Officials Need Permanent Solution for Baker Bay Dredging Project Funding (USA)
The dredging crane working these last weeks in Baker Bay gives an incomplete picture of the complexity of the issues lurking in the silt and sand below the surface of the bay.
The political clout needed to annually lobby for federal dredging funds is taking its toll on Chinook and Ilwaco port managers, Dan Todd and Jim Neva respectively, and other local fisheries advocates. Dredging every two or three years is a must to keep the ports open.
Todd put it bluntly, “If we lose Murray in this election, we could lose our earmark for dredging.”
“Some years there’s money and some years there’s not. Senator Murray is on the waterways and transportation committee and she has a lot of pull. She holds the President’s ear because she is so high ranking,” he continued.
“Baird and Murray have made sure we get our appropriations for dredging, but this election makes me very nervous. The last time we had a Republican Senate and Congress, there was no money for small ports and we went several years with no dredging. I lost boats because of it.”

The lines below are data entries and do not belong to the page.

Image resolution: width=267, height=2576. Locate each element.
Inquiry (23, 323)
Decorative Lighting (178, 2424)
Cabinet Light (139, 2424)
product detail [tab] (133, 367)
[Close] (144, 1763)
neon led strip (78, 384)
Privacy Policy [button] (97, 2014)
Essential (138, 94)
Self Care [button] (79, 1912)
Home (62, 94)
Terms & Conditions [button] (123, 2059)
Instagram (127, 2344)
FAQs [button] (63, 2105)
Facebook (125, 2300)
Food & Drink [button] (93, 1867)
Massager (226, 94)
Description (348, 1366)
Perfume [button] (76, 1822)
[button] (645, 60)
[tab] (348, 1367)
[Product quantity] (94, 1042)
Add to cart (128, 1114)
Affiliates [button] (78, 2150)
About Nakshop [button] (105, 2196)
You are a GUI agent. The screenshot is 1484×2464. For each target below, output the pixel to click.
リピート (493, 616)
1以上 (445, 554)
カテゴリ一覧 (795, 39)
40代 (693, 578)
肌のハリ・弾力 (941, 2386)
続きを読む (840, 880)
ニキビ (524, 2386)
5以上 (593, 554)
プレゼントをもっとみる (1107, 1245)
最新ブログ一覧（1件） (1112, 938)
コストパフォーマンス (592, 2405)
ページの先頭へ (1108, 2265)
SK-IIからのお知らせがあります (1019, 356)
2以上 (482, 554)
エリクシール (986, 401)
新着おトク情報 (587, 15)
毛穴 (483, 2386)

“We’ve got to fight for every dollar we get. A lot of people don’t understand that,” he added.
The funds for dredging Baker Bay for port access come primarily from federal allocations. First money is “appropriated” but that is not the end of the story because that appropriation must be funded. Once the funding is established, the project must still be voted on and approved. It is a complex and arcane political dance.